The lda _w/pha/pla/sta _w seem peculiar, but then we have to remember that the code is doing recursive calls, so it makes sense to store the original Width and Height values, else Bad Things Would Happen.

The rest of the code seems reasonable, first calling _Mandel_ComputeParameters to initialize some parameters, then iterate for each of the values along the requested _w parameters, for each calling _compute_outer and then storing the result in some intermediate buffer.

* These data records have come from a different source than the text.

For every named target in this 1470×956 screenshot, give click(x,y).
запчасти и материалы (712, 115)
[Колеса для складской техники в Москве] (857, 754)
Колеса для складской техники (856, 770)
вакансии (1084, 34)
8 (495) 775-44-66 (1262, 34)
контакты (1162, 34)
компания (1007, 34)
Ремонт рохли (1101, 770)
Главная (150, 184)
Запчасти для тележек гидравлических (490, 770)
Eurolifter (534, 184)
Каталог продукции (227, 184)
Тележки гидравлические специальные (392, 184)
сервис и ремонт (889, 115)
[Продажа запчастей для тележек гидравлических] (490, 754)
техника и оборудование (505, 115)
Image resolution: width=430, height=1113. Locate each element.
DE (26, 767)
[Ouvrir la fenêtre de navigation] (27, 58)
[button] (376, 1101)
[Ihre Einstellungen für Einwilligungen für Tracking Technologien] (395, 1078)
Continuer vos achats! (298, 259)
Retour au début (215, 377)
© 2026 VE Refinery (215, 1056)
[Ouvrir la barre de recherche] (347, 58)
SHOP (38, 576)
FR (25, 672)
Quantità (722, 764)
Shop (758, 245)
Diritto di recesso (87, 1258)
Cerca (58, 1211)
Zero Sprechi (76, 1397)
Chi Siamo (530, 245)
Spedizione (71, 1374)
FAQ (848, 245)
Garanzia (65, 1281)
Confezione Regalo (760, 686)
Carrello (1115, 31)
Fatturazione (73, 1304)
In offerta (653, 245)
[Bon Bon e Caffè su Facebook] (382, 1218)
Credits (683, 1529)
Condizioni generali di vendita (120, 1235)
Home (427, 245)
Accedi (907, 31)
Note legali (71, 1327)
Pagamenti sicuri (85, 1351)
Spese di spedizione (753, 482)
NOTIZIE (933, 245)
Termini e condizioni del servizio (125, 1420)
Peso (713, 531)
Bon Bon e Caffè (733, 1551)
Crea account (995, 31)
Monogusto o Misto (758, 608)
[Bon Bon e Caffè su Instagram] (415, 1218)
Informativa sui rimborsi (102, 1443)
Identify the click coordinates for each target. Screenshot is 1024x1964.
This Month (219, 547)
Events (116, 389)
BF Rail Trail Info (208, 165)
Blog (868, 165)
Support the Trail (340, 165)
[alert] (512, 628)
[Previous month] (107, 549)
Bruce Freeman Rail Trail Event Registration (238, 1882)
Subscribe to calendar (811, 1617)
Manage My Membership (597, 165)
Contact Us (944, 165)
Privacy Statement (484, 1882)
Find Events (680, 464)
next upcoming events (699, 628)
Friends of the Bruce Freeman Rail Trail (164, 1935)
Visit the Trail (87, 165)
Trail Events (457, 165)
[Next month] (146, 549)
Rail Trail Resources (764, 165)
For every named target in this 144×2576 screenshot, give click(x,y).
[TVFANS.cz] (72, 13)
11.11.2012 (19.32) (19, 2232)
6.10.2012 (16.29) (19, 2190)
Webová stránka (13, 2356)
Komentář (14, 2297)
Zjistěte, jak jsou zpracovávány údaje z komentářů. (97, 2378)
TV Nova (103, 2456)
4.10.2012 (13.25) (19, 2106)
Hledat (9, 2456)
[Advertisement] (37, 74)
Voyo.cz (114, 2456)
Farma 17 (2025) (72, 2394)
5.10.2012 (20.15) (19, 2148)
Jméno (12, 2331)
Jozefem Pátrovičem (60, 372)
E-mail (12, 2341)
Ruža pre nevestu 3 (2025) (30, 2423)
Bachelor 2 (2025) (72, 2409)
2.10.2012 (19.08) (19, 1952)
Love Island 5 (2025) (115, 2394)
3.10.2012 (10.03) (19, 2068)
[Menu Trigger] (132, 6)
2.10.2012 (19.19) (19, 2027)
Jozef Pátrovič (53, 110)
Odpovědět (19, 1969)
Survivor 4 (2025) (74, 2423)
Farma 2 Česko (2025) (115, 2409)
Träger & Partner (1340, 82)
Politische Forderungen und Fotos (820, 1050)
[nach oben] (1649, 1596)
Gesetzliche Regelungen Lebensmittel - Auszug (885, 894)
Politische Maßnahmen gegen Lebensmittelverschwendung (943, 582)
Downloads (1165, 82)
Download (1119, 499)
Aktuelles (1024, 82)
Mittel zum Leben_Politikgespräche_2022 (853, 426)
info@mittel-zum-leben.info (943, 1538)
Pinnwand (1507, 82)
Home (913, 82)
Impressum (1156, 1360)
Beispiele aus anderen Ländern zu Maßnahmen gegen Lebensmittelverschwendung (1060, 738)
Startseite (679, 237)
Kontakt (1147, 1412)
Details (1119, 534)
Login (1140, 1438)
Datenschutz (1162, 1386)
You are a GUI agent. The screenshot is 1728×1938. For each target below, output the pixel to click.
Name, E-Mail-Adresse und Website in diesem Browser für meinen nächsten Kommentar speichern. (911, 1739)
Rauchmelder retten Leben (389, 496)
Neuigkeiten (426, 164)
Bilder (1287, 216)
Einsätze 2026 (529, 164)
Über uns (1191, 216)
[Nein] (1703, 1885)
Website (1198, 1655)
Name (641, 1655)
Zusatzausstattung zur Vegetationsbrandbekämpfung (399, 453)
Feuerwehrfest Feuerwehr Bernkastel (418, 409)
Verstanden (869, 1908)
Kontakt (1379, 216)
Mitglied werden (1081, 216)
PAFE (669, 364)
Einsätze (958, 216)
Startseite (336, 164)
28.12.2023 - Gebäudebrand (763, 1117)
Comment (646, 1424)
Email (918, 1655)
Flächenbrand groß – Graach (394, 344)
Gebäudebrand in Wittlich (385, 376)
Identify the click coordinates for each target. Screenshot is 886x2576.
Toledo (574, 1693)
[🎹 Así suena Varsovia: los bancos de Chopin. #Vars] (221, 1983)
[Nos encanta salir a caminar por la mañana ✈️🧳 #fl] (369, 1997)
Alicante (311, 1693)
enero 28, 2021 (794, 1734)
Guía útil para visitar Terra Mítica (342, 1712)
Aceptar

Let see how these two sub-routines looks like... dig down into the rabbit hole.

Span initialization


#define MANDEL_X_POS	32
#define MANDEL_Y_POS	92

_Mandel_ComputeParameters
	ldy _y
	lda _BufferAddrLow,y
	sta big_buff+0
	lda _BufferAddrHigh,y
	sta big_buff+1
		
	clc        ; Compute X1=-64+(x*2)
	lda _x
	rol
	sta _x1+0
	lda #0
	rol
	sta _x1+1  

	sec
	lda _x1+0
	sbc #<MANDEL_X_POS
	sta _x1+0
	lda _x1+1
	sbc #>MANDEL_X_POS
	sta _x1+1
	
	clc        ; Compute y1=-64+(y*2)
	lda _y
	rol
	sta _y1+0
	lda #0
	rol
	sta _y1+1  

	sec
	lda _y1+0
	sbc #<MANDEL_Y_POS
	sta _y1+0
	lda _y1+1
	sbc #>MANDEL_Y_POS
	sta _y1+1

	rts

What this routine does is not very complicated, it takes the vertical position (stored passed in the _y variable) and use it to compute which scanline in the buffer will be used to store the result of the computations, as well as computing the X1=X-100:Y1=Y-100 part of the BASIC program, except here 100 was replaced by 64 because we prefer power of two values when doing assembler code.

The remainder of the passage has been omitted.